(Stored items)
[Start of Attachment]
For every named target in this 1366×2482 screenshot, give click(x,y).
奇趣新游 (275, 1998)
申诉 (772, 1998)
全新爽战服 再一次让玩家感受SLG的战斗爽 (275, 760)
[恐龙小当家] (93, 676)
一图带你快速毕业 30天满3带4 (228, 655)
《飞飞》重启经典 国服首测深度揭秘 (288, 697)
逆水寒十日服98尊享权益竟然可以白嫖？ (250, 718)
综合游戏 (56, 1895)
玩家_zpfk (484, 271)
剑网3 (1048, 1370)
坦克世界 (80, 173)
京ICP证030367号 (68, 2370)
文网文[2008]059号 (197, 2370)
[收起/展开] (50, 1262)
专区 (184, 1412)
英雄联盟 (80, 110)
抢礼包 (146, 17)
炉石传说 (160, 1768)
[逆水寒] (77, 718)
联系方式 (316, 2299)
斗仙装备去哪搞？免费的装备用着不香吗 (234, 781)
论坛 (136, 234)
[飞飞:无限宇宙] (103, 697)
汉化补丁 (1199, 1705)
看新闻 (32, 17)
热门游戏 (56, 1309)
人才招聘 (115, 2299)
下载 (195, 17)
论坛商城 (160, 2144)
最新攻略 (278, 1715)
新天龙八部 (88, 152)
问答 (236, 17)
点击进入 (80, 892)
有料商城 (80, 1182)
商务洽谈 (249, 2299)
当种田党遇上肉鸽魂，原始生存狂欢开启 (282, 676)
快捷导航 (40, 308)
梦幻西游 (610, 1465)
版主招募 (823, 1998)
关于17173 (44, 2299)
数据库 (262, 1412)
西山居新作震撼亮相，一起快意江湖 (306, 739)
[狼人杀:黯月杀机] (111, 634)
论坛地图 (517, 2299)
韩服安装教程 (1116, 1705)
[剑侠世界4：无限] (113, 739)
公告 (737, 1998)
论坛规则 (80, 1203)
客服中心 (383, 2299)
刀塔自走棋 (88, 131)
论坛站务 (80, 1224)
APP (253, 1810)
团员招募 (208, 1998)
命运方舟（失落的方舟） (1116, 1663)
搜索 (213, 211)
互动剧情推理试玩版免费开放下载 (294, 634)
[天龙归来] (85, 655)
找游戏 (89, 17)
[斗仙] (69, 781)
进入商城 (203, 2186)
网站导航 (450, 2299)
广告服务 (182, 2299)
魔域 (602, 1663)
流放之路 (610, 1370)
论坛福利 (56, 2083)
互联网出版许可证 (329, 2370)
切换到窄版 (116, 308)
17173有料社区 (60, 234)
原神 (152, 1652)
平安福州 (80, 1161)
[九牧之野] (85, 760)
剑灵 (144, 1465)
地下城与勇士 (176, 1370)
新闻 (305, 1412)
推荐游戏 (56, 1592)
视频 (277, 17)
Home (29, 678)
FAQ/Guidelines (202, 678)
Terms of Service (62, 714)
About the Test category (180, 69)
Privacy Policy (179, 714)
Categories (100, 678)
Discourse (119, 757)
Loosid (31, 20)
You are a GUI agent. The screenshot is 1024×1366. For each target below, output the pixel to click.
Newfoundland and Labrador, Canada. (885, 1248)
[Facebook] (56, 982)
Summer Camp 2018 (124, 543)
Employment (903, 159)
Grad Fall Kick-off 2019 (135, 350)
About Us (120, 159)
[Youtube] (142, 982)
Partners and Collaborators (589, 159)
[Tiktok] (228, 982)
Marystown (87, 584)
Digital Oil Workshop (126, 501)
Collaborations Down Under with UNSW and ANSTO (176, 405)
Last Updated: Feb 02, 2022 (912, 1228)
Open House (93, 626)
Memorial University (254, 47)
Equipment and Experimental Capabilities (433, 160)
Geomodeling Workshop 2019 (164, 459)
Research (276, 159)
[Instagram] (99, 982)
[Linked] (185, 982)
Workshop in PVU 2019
[End of Attachment]
### What you need to do:
Whenever a line above has the word "screenshot" in it, copy that line.

### Written answer:
For every named target in this 1366×2482 screenshot, give click(x,y).
You are a GUI agent. The screenshot is 1024×1366. For each target below, output the pixel to click.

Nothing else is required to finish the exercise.